Ergo, se quanto sopra è vero, (e ce lo dice un ex ministro non proprio noto come libertario anti-tasse) dall’operazione “circoli ippici” lo Stato incasserà, a fronte di una “pretesa erariale” , come dice la Corte dei Conti , di 2,6 milioni di euro fra IRES ed IRAP, ed al lordo dei costi sostenuti, la bellezza di 26.000,00 euro ! 

Fin qui l’aspetto tecnico – fiscale; successivamente esiste, last but not least, la metodologia adottata nei controlli. Questa invero, rappresenta una problematica per dibattere la quale non sarebbero sufficienti interi Convegni.

“Corretto inquadramento degli Sportivi Dilettanti” , “reale portata del regime 398/91” , “obblighi civilistici e comportamenti gestionali propri del mondo profit”, “democraticità della struttura” , “impianti contabili da adottare”, “attività commerciali ammesse” ; questi, e molti altri ancora, i problemi non chiariti e che spesso e volentieri trovano differenti interpretazioni in sede di verifica nelle stesse Agenzie delle Entrate, cosicchè non è raro rinverire nei verbali di accertamento posizioni differenti a seconda che si tratti dell’Agenzia di Trento piùttosto che di Cagliari.

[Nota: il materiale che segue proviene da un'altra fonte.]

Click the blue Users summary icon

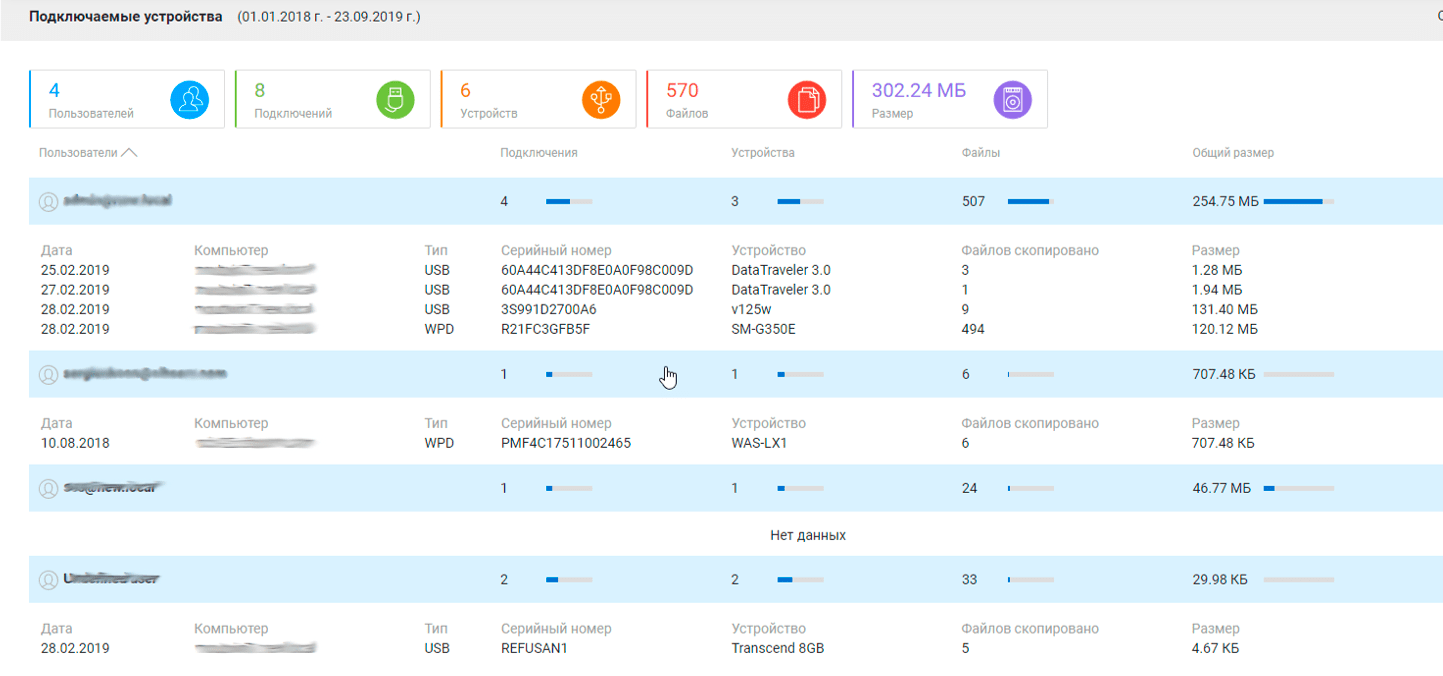click(x=189, y=100)
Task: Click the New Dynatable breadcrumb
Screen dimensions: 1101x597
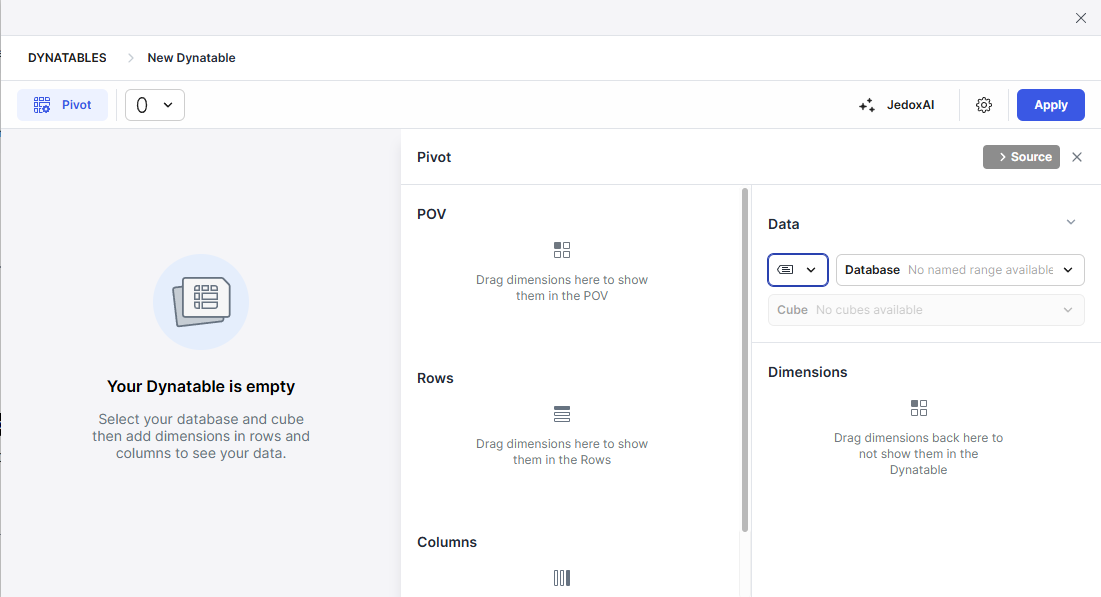Action: pyautogui.click(x=191, y=58)
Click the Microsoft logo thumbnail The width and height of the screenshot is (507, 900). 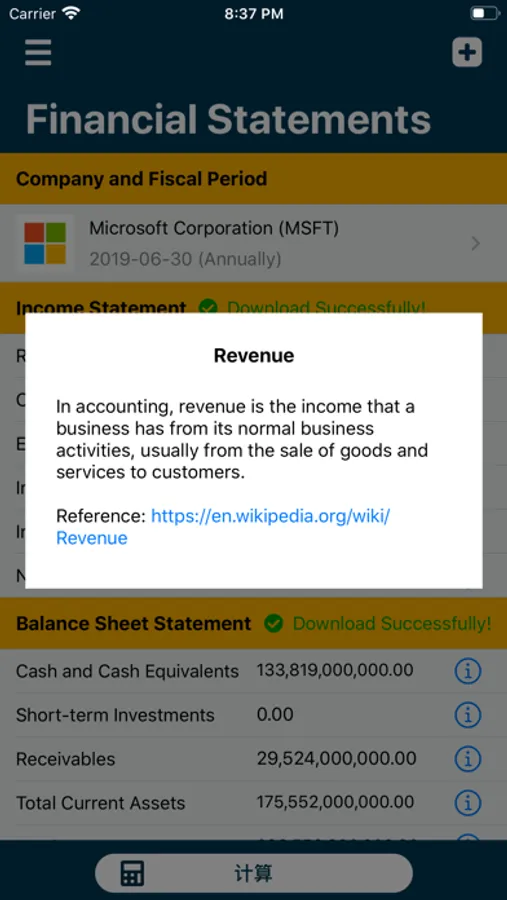tap(45, 243)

Molte Associazioni sbagliano non con l’intento di frodare il Fisco ma a causa di una legislazione civilistica e fiscale paradossalmente lacunosa per certi aspetti ed estremamente complessa per altri.

Di ciò, da qualche tempo a questa parte, se ne sono accorti Federazioni ed Enti di Promozione Sportiva, che hanno, colpevolmente, per troppo tempo, ignorato i problemi che assillano sotto questo punto di vista la “base” costituita dalle migliaia di Associazioni che con il loro contributo annuale provvedono al sostentamento del proprio Ente di riferimento.

Si è capito, seppur in ritardo, che non basta promuovere e fare sport, ma che occorre, contemporaneamente, formare ed aggiornare i Dirigenti e gli Operatori del settore dal punto di vista fiscale ed amministrativo perchè, oramai, gestire un’Associazione, a qualsiasi livello, significa gestire un’impresa, nè più nè meno, con gioie e dolori annessi e connessi.

Il tutto affinchè lo sport dilettantistico non diventi, per colpa di una Legislazione carente, ma anche  per l’assenza di guide istituzionali, un vecchio ronzino anzichè, come dovrebbe, un cavallo purosangue.